Step	Hyp	Ref	Expression
1		fveq2 6672	. . . . 5 ⊢ (𝑣 = ∅ → (𝐹‘𝑣) = (𝐹‘∅))
2	1	neeq1d 3077	. . . 4 ⊢ (𝑣 = ∅ → ((𝐹‘𝑣) ≠ 𝑥 ↔ (𝐹‘∅) ≠ 𝑥))
3	2	imbi2d 343	. . 3 ⊢ (𝑣 = ∅ → (((𝑥 ≠ ∅ ∧ 𝑥 ⊆ ∪ 𝑥) → (𝐹‘𝑣) ≠ 𝑥) ↔ ((𝑥 ≠ ∅ ∧ 𝑥 ⊆ ∪ 𝑥) → (𝐹‘∅) ≠ 𝑥)))
4		fveq2 6672	. . . . 5 ⊢ (𝑣 = 𝑢 → (𝐹‘𝑣) = (𝐹‘𝑢))
5	4	neeq1d 3077	. . . 4 ⊢ (𝑣 = 𝑢 → ((𝐹‘𝑣) ≠ 𝑥 ↔ (𝐹‘𝑢) ≠ 𝑥))
6	5	imbi2d 343	. . 3 ⊢ (𝑣 = 𝑢 → (((𝑥 ≠ ∅ ∧ 𝑥 ⊆ ∪ 𝑥) → (𝐹‘𝑣) ≠ 𝑥) ↔ ((𝑥 ≠ ∅ ∧ 𝑥 ⊆ ∪ 𝑥) → (𝐹‘𝑢) ≠ 𝑥)))
7		fveq2 6672	. . . . 5 ⊢ (𝑣 = suc 𝑢 → (𝐹‘𝑣) = (𝐹‘suc 𝑢))
8	7	neeq1d 3077	. . . 4 ⊢ (𝑣 = suc 𝑢 → ((𝐹‘𝑣) ≠ 𝑥 ↔ (𝐹‘suc 𝑢) ≠ 𝑥))

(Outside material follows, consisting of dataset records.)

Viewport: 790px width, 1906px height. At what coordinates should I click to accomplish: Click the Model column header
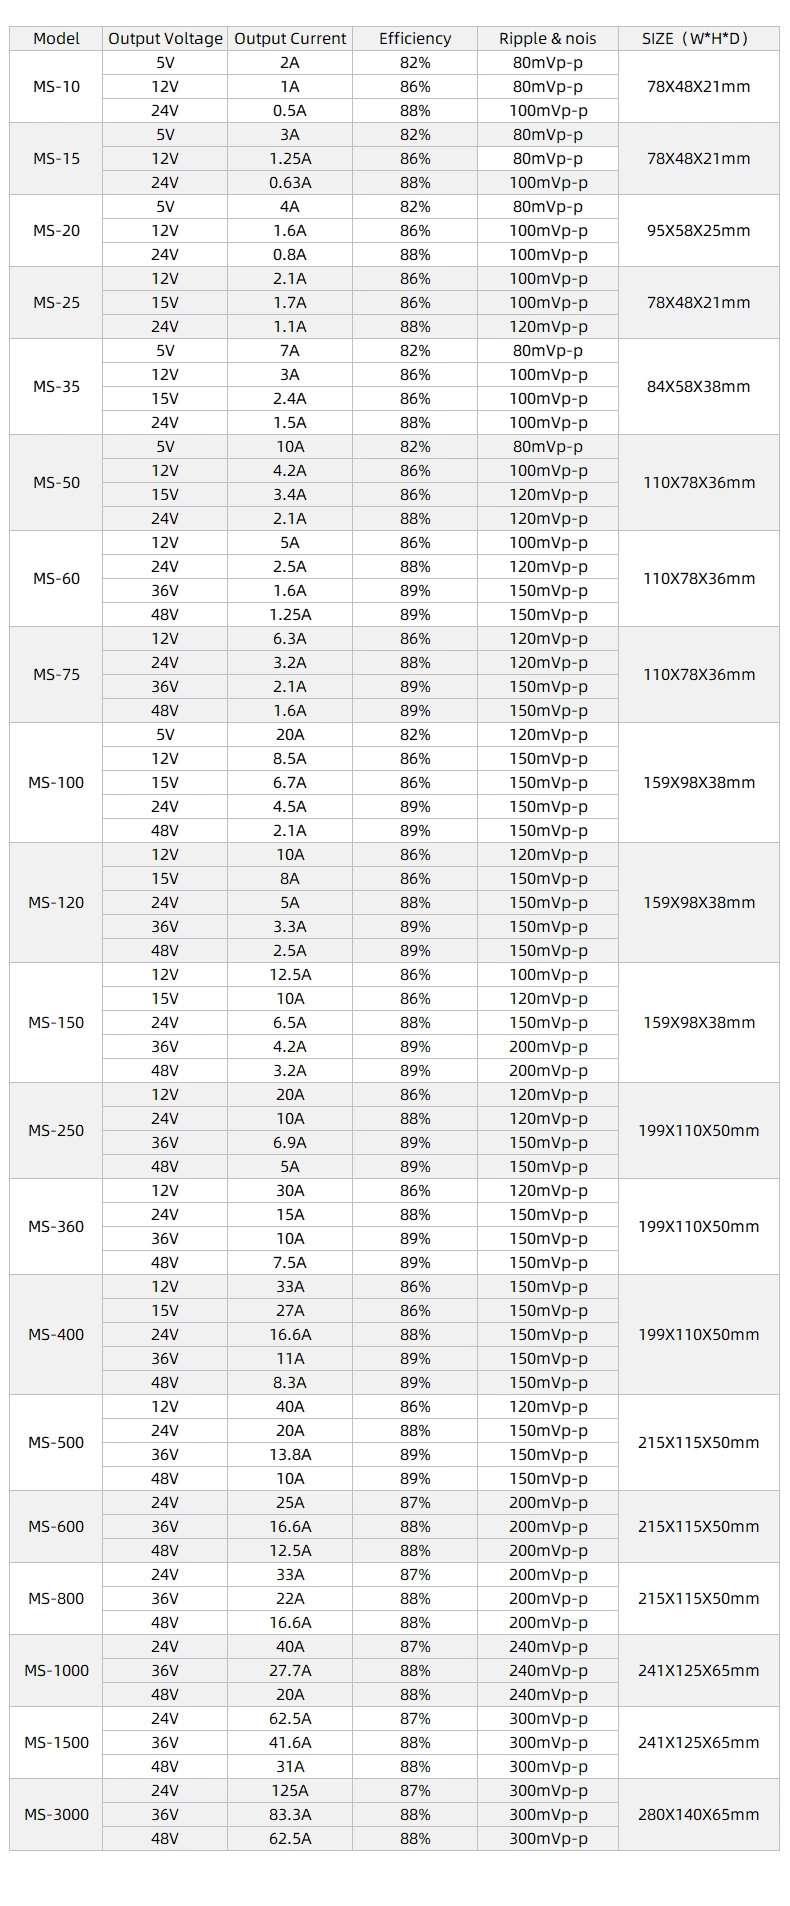[56, 39]
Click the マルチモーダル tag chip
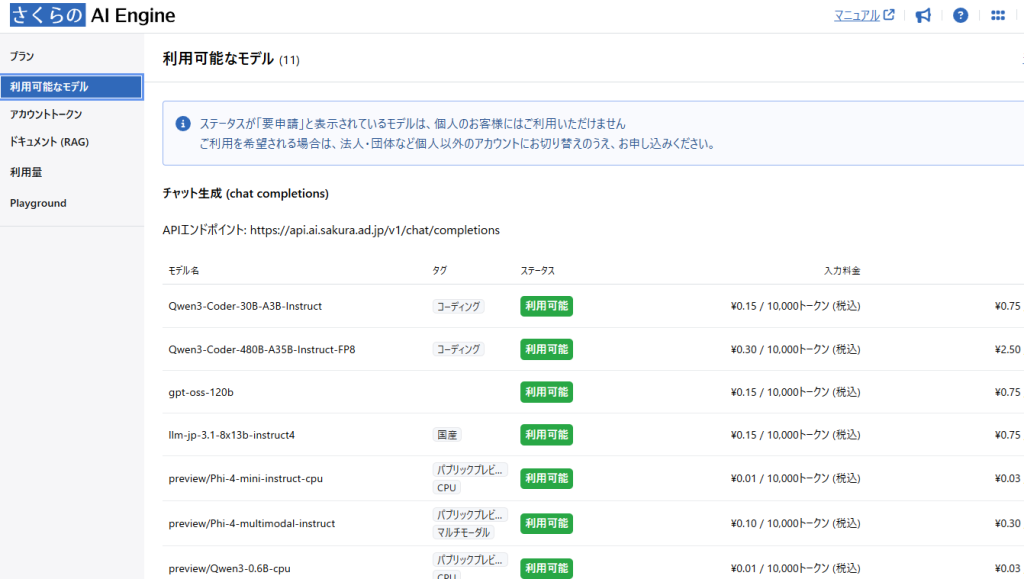1024x579 pixels. pos(465,532)
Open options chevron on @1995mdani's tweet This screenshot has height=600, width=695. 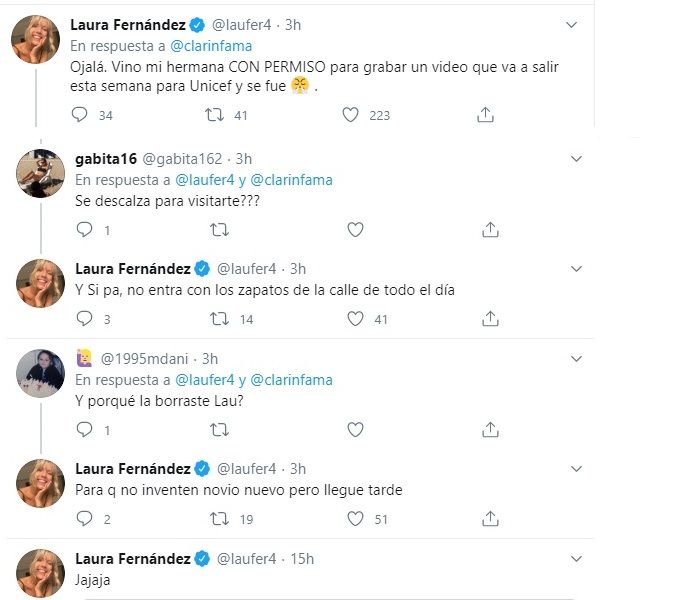576,359
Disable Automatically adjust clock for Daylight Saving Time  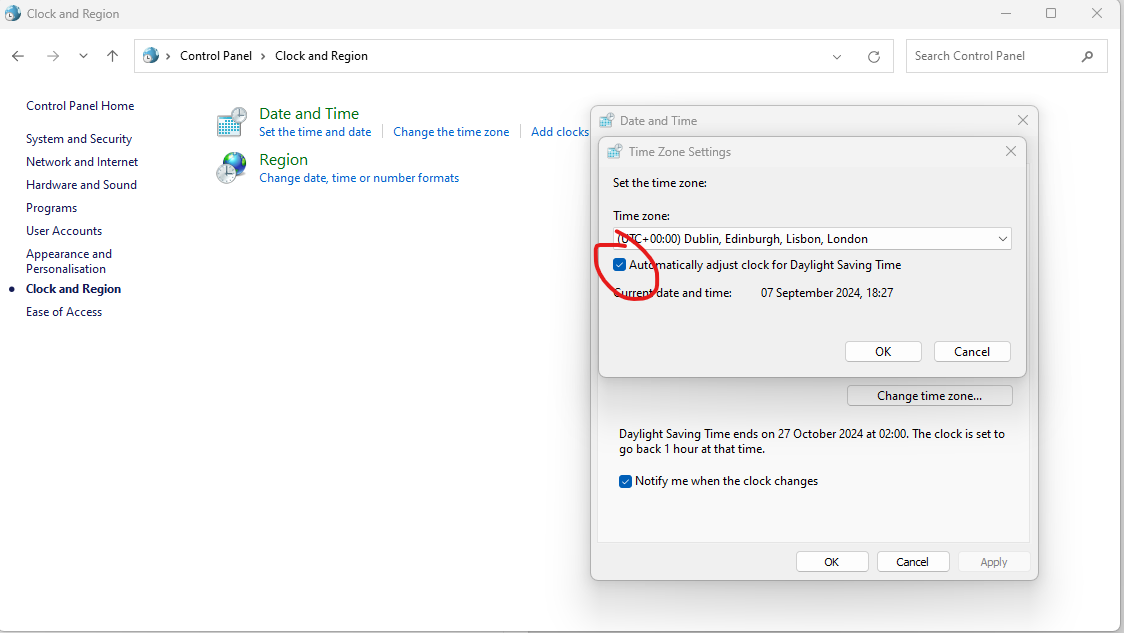[620, 264]
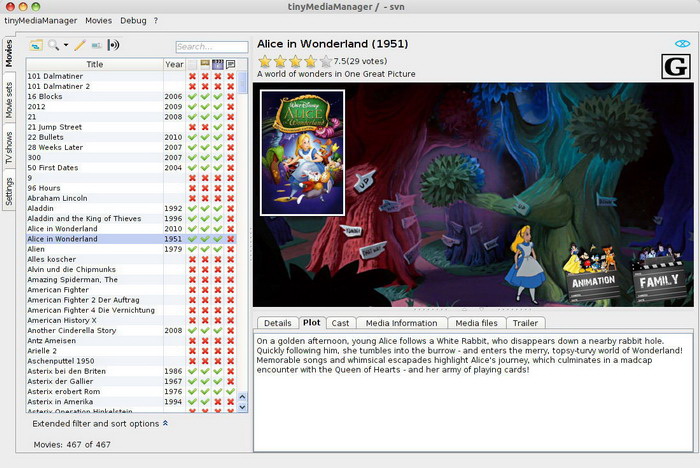
Task: Click the subtitles column header icon
Action: (x=231, y=64)
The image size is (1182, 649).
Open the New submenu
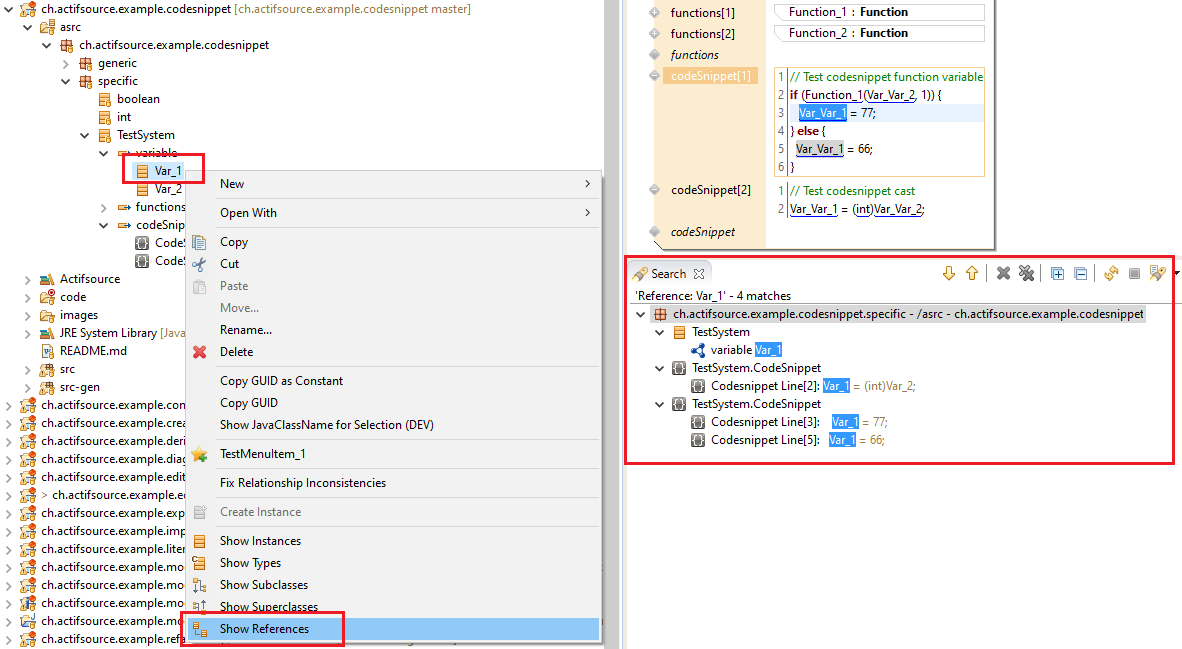[232, 184]
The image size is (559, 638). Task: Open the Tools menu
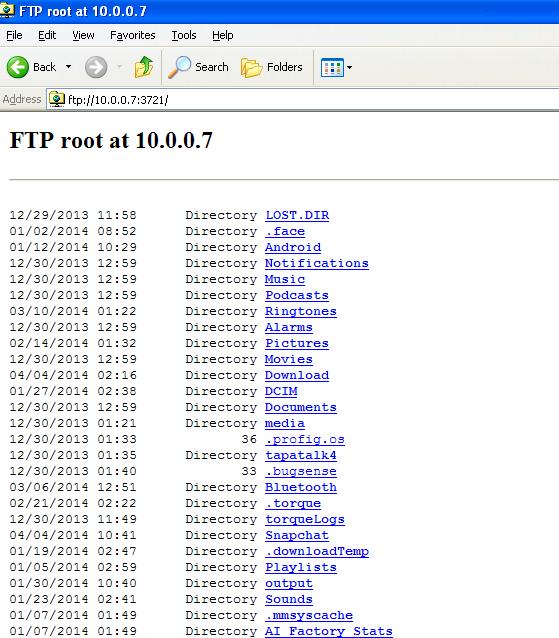tap(184, 35)
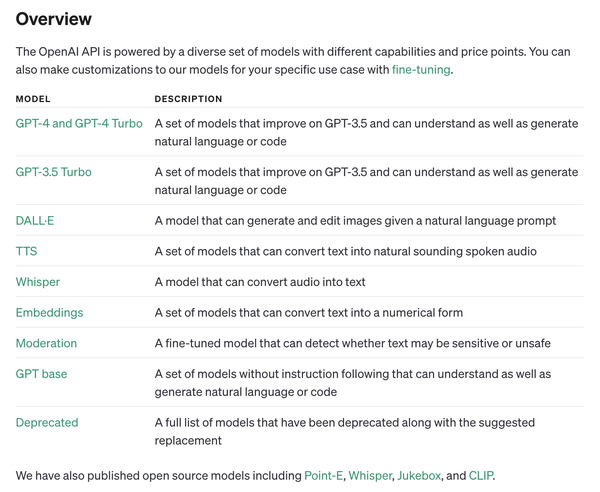Viewport: 600px width, 492px height.
Task: Open the TTS model link
Action: click(x=26, y=251)
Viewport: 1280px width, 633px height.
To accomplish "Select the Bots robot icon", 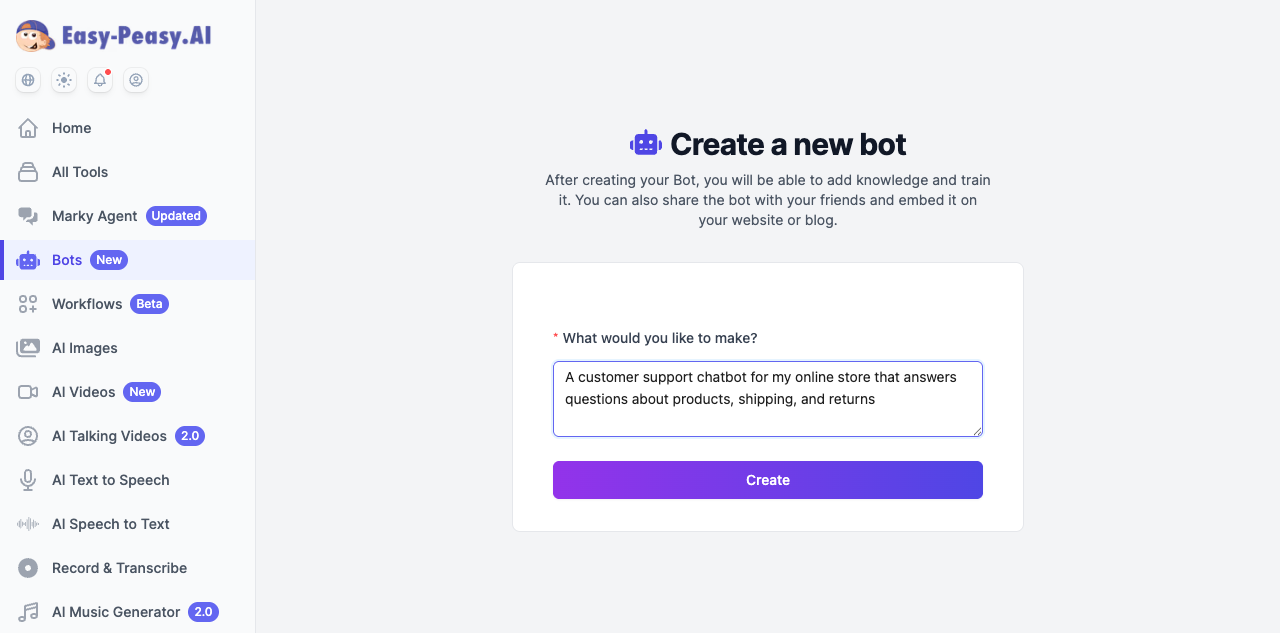I will coord(28,260).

9	8	imbi2d 343	. . 3 ⊢ (𝑣 = suc 𝑢 → (((𝑥 ≠ ∅ ∧ 𝑥 ⊆ ∪ 𝑥) → (𝐹‘𝑣) ≠ 𝑥) ↔ ((𝑥 ≠ ∅ ∧ 𝑥 ⊆ ∪ 𝑥) → (𝐹‘suc 𝑢) ≠ 𝑥)))
10		fveq2 6672	. . . . 5 ⊢ (𝑣 = 𝐴 → (𝐹‘𝑣) = (𝐹‘𝐴))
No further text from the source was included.